The Bremen Town Musicians — an AI video pipeline, explained

The Project

What it's about

The same fairy tale, two depths — and consistently made child-friendly.

The goal is an animated video of "The Bremen Town Musicians" (Brothers Grimm) in two versions: a very simple one for ages 1–3 (~5–6 min, short sentences, lots of repetition, onomatopoeia) and an elaborated one for ages 4–6 (~10 min, real dialogue, character humour, slapstick).

In the original, the animals are to be killed — that is consistently defused: no threat, the animals are simply "old and no longer needed" and find a new purpose. The robbers aren't evil but clumsy and cowardly (slapstick instead of scares).

Recurring musical motif: each animal is one note — Hee-Haw · Woof · Meow · Cock-a-doodle-doo — together "the band". Usable as a leitmotif across the whole series.

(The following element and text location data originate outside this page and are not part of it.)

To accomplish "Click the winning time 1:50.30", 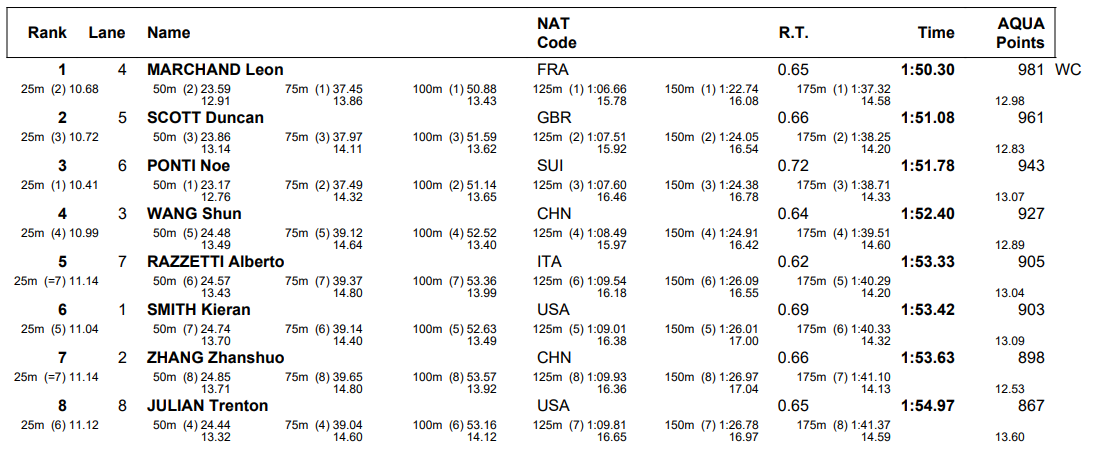I will click(x=927, y=70).
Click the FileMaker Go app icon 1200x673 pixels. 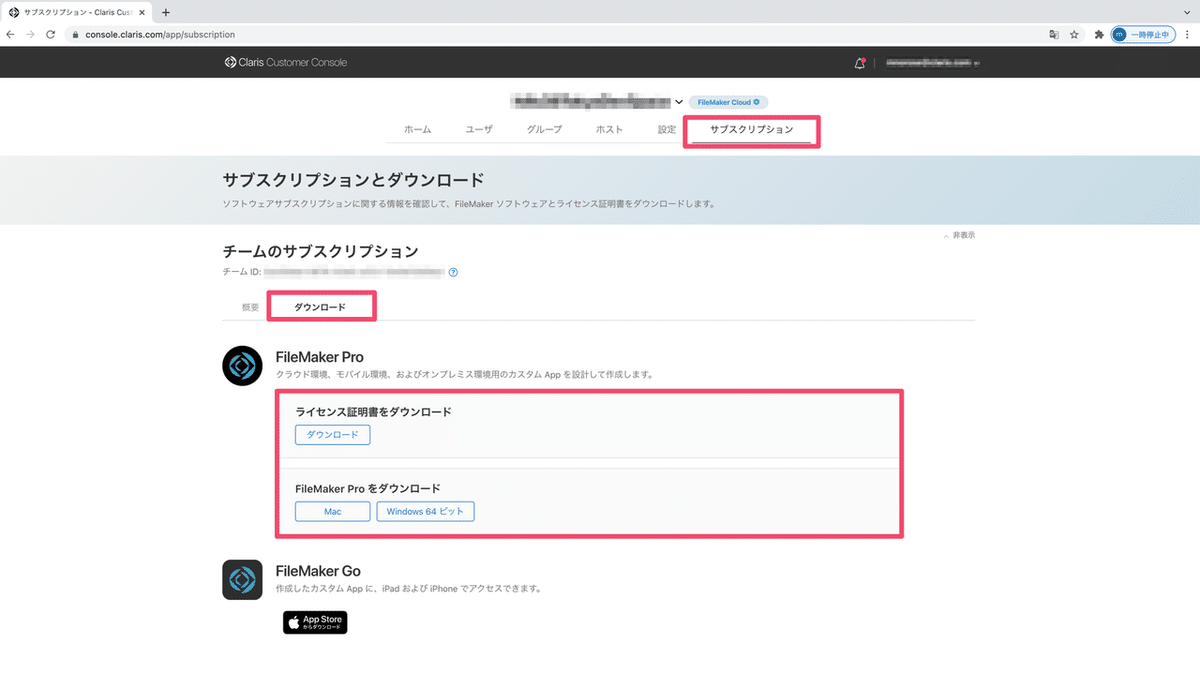[242, 580]
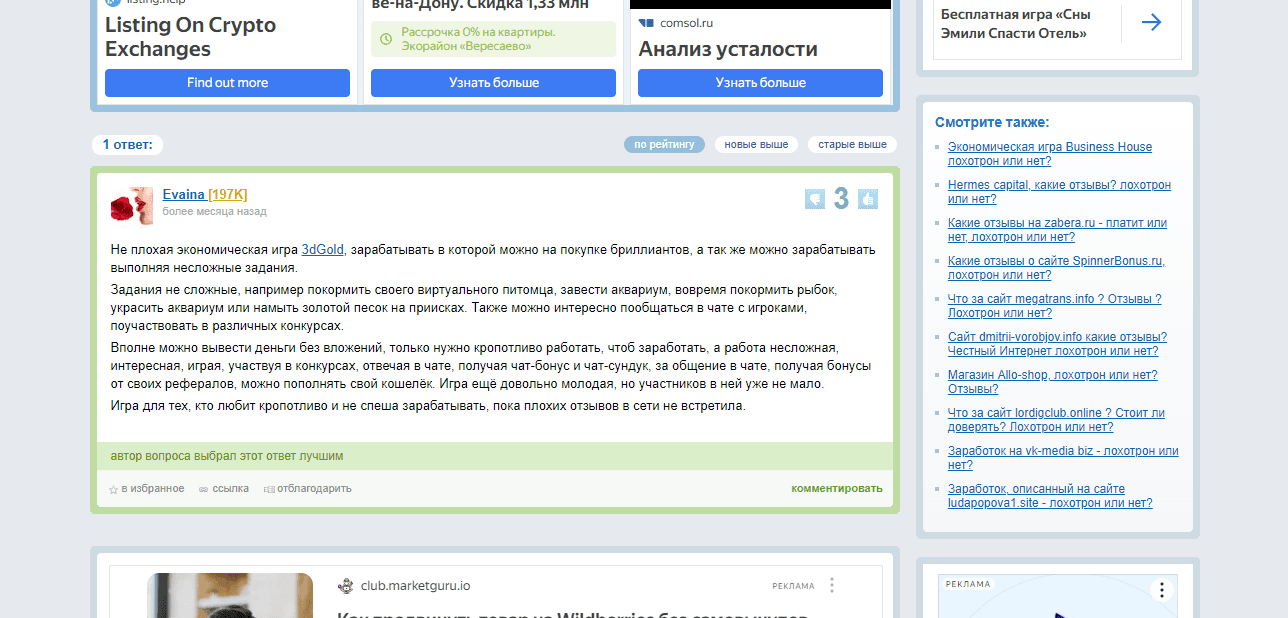Click the thumbs-up vote icon
1288x618 pixels.
tap(867, 199)
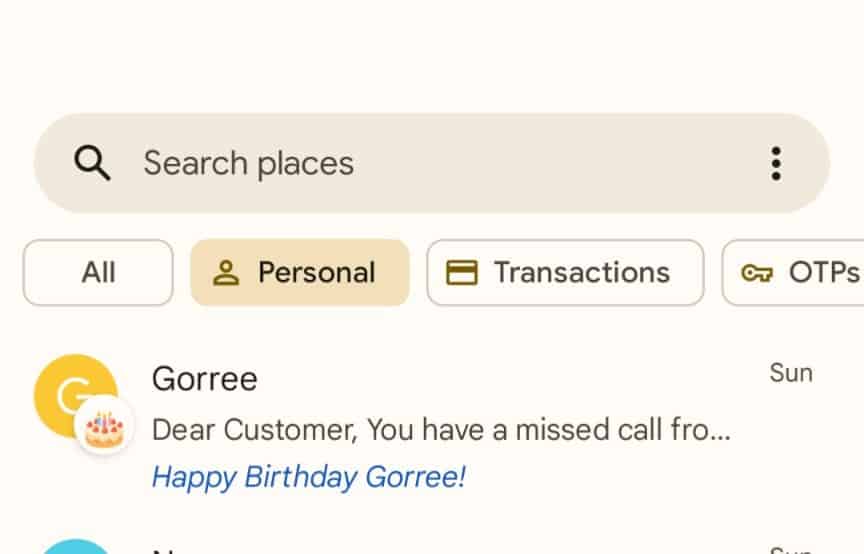Viewport: 864px width, 554px height.
Task: Tap the birthday cake badge
Action: click(x=104, y=429)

Current status: proof of concept passed. The entire pipeline is proven and a first complete, voiced, text-faithful scene exists. Next up: produce the screenplay scene by scene.

The full cast

Size reference: three human-sized robbers, the upright donkey as the largest animal, then the dog, the rooster, the cat.

The Characters

The cast

Every character is created once as a still in a uniform picture-book watercolour style — the donkey is the style anchor, his image sets the look for all the others. All four animals are gently aged (greying muzzle, soft wrinkles), fitting the "too old" theme.

Donkey — Grauschimmel

Leader, optimist, has the Bremen idea. Carries a lute.

Voice: Crizz · deep, warm

Dog — Packan

loyal, clumsy, always hungry. Kettledrum as his anchor.

Voice: Adrian · strong, cheerful

Cat — Bartputzer

elegant, grumpy, sharp tongue.

Voice: still to be cast

Rooster — Rotkopf

loud, proud, the "early warner" — spots the light.

Voice: Paul · bright, dramatic

The robber gang

Captain + 2 henchmen. Clumsy and cowardly, never scary.

Narrator: Bettina · warm

Robbers' house (night)

Setting background: a warmly lit window in the dark forest.

Robbers' parlour (interior)

Stage for the window peek: a table full of food, candlelight.

Size chart

Defines the relative standing heights of the four musicians.

Group reference

The four in natural poses — defines how the characters relate.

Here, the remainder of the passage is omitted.